- [Stated exercise A]: Reproduce the records from the line holding "Image resolution: width=1388" through the line holding "(x=57, y=43)", inclusive, replacing "tree node" with "outline item" and keeping everything else the same.

- [Extract provided]:

+++

Over fifty years ago, the United States led the world in establishing a rules-based global trading system.  Resultant growth and development helps create new markets for U.S. businesses and new jobs for U.S. workers.  However, uneven economic performance threatens already tenuous public support for continued trade liberalization.  Therefore, the U.S. and other nations must do their best to ensure that the Doha Development Round yields additional progress. 
 
A cornerstone of this effort will be to harmonize, reduce and, where possible eliminate tariffs worldwide.  This will save American families an estimated $18 billion a year in import taxes.  But it will also reduce Federal revenues by a substantial amount.  In the same vein, tariff elimination by the least developed countries would mean a significant revenue shortfall that these countries would have great difficulty recouping.  Other issues, such as agriculture, investment, services, intellectual property, government procurement, Customs issues (trade facilitation) and competition policy will occupy various places on the agenda.  That said, U.S. business is especially concerned that the Doha Round address several other key concerns:
  • Investment.  Transparency and high standards of discipline are key to a successful negotiation.  The Doha Round must advance these principles at all levels of government, not just national levels.  In addition, the Doha Round must take care to minimize politicization of disputes between investors and states.
  • Intellectual property.  The Doha Round must make every effort to ensure prompt and full implementation of existing intellectual property rights commitments undertaken by WTO members.  In addition, the Round must revisit agreements reached in November 2001 that effectively compel companies to license their intellectual property upon request/demand by governments, in the name of public health.  Negotiators must agree on strict conditions under which private parties can be compelled to license their intellectual property.
  • Trade remedies.  Premature or unwarranted U.S. concessions on antidumping and other trade remedy laws will all but guarantee a failure to obtain approval of a Doha Round agreement in the U.S. Congress – not to mention compromise U.S. firms’ ability to obtain warranted relief against unfairly-traded imports.  Trade remedy laws should be objective and their application should be fact-based.
  • Trade, labor and environment.  The Doha Round should reaffirm the primacy of other international mechanisms – the International Labor Organization and Multilateral Environment Agreements – for consideration of labor and environmental disputes, and oppose the use of trade sanctions to resolve such disputes.
  • Biotechnology.  The Doha Round should reaffirm that signatory nations must base their national biotechnology laws and policies on sound science and not erect new discriminatory trade and investment barriers under the guise of public health.  Additionally, the Doha Round should reaffirm that the WTO Agreement on the Application of Sanitary and Phytosanitary Measures (SPS agreement), which stipulates that these laws and policies should be science-based, applies to biotechnology products and processes, and oppose any efforts to modify the SPS Agreement or incorporate “precautionary principle”-style language in any subsequent agreements.

+++

- [Supplied records]:
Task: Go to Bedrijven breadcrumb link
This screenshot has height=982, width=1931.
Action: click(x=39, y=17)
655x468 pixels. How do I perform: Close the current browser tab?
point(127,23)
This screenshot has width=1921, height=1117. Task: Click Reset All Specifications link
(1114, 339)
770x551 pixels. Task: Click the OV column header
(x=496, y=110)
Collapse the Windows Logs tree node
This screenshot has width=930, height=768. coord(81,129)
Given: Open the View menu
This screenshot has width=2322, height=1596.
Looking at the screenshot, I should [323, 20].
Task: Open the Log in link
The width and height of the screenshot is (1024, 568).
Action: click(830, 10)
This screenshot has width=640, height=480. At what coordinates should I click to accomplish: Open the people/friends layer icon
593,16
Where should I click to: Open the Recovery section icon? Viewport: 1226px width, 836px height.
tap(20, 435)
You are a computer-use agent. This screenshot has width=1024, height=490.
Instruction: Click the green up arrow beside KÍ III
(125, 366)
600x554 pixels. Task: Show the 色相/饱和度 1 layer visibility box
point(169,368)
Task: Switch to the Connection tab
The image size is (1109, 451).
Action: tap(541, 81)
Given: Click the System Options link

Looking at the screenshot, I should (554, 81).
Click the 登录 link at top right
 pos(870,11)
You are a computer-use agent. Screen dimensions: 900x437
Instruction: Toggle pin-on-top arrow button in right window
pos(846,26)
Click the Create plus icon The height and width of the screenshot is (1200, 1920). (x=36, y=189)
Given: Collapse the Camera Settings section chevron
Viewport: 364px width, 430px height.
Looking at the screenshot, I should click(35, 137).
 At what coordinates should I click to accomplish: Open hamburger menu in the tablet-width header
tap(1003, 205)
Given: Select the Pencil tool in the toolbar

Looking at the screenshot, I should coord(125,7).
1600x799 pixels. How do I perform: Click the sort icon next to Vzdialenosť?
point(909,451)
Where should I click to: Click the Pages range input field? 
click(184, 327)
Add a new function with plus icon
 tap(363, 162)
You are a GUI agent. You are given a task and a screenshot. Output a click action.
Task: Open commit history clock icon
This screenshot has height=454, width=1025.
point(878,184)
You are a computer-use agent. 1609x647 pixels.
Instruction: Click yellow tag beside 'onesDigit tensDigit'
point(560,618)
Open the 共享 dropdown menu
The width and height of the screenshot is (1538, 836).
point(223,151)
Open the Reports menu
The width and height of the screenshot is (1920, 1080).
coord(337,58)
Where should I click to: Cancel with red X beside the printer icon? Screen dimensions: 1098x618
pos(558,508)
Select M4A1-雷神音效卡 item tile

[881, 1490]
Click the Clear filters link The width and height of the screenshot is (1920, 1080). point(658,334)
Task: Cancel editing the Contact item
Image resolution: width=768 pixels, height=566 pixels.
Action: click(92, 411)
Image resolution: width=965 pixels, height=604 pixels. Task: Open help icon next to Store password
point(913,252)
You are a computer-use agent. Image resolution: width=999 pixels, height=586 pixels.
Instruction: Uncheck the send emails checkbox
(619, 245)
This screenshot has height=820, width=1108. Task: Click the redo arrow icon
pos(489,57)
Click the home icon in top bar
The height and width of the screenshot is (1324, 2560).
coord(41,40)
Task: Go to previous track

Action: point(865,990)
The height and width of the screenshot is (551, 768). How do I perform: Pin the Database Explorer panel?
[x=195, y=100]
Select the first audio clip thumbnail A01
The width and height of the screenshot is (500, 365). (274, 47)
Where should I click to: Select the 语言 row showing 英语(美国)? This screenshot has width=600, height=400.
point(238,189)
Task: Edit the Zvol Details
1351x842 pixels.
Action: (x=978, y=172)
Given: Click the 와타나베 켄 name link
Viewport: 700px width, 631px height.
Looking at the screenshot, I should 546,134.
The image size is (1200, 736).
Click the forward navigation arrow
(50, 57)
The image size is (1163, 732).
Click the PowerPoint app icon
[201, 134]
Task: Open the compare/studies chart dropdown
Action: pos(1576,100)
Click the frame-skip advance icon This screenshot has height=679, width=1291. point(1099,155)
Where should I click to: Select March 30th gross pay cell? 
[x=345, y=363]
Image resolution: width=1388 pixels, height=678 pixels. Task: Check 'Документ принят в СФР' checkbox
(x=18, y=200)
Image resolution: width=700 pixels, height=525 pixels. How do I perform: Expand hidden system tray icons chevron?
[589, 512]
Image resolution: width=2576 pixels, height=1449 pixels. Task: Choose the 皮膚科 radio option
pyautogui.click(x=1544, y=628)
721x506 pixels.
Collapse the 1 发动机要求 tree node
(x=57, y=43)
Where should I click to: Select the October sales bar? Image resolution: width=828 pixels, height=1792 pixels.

+++

- [Stated exercise B]: According to the text on the Doha Round, how much would American families save each year in import taxes from reducing and eliminating tariffs?

- [Exercise solution A]:
Image resolution: width=1388 pixels, height=678 pixels. Task: Check 'Документ принят в СФР' checkbox
(x=18, y=200)
Image resolution: width=700 pixels, height=525 pixels. How do I perform: Expand hidden system tray icons chevron?
[589, 512]
Image resolution: width=2576 pixels, height=1449 pixels. Task: Choose the 皮膚科 radio option
pyautogui.click(x=1544, y=628)
721x506 pixels.
Collapse the 1 发动机要求 outline item
(x=57, y=43)

- [Exercise solution B]: An estimated $18 billion a year.